The Rudd Government’s approach to immigration compliance places protection of the community at the forefront of the Department’s considerations and mitigates the detrimental impacts of detention. This risk-based approach recognises the use of detention as one of a number of measures available to the Department to manage compliance.
Importantly, this Bill will ensure that children are never again locked up in a detention centre. It will ensure that people are not held in detention indefinitely. It will ensure that people are treated humanely, fairly and reasonably.
The Bill will ensure that people in immigration detention are treated as human beings with the dignity they deserve.
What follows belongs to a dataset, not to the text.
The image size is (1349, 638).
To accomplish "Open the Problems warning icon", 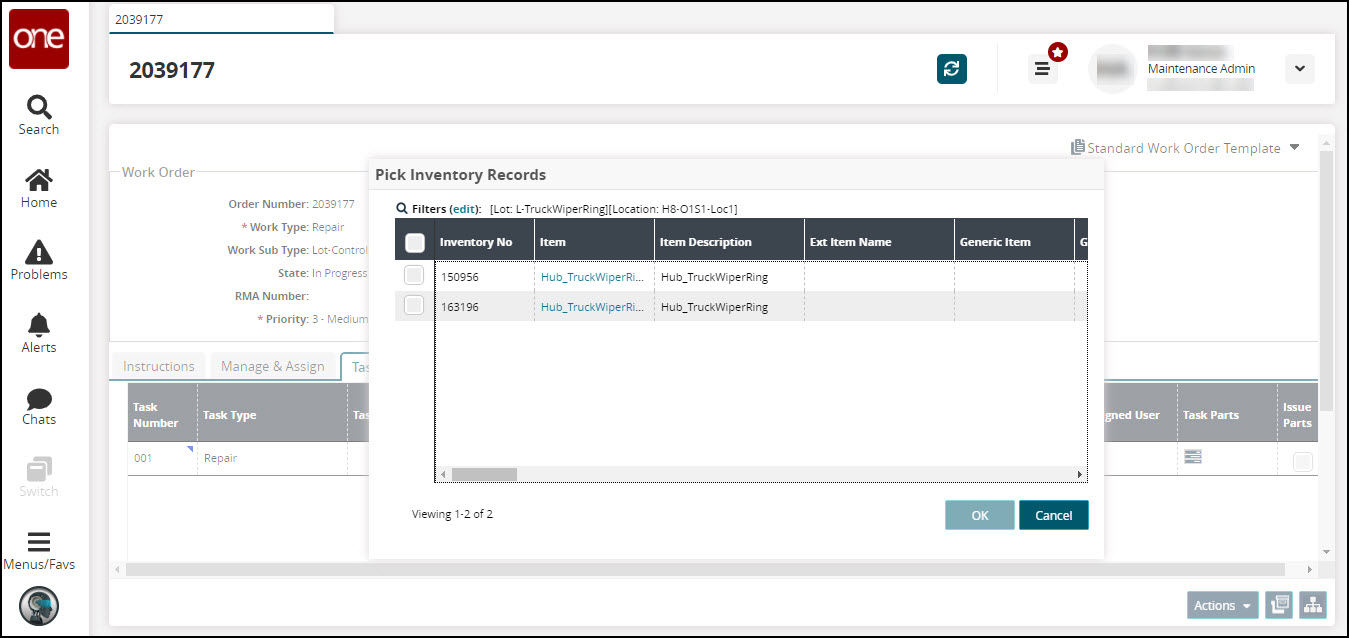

It implements a risk-based approach to detention so that people are held for the shortest practicable time with the necessary oversight and accountability around decisions to detain.
This Bill represents an important legislative step in the Government’s reform of immigration detention. It deserves the support of all members of this Parliament.
I intend, after debate on the Second Reading Speech of this Bill has been adjourned, to seek leave of the Senate to move a motion that this Bill be referred to the Legal and Constitution Committee for their consideration, with a reporting date of 11 August 2009.
I commend the Bill to the chamber.
Ordered that further consideration of the second reading of these bills be adjourned to the first sitting day of the next period of sittings, in accordance with standing order 111.
Ordered that the bills be listed on the Notice Paper as separate orders of the day.
Bill received from the House of Representatives.
I move:
That this bill may proceed without formalities and be now read a first time.
Question agreed to.
Bill read a first time.
I move:
That this bill be now read a second time.
I seek leave to have the second reading speech incorporated in Hansard.
Leave granted.
The speech read as follows—
Access to high-speed broadband services is critical to Australia’s future economic prosperity and social well-being.
This is why, on 7 April 2009, the Government announced it would establish a company to invest up to $43 billion in partnership with private investors to build a new superfast, fibre optic based National Broadband Network—the NBN.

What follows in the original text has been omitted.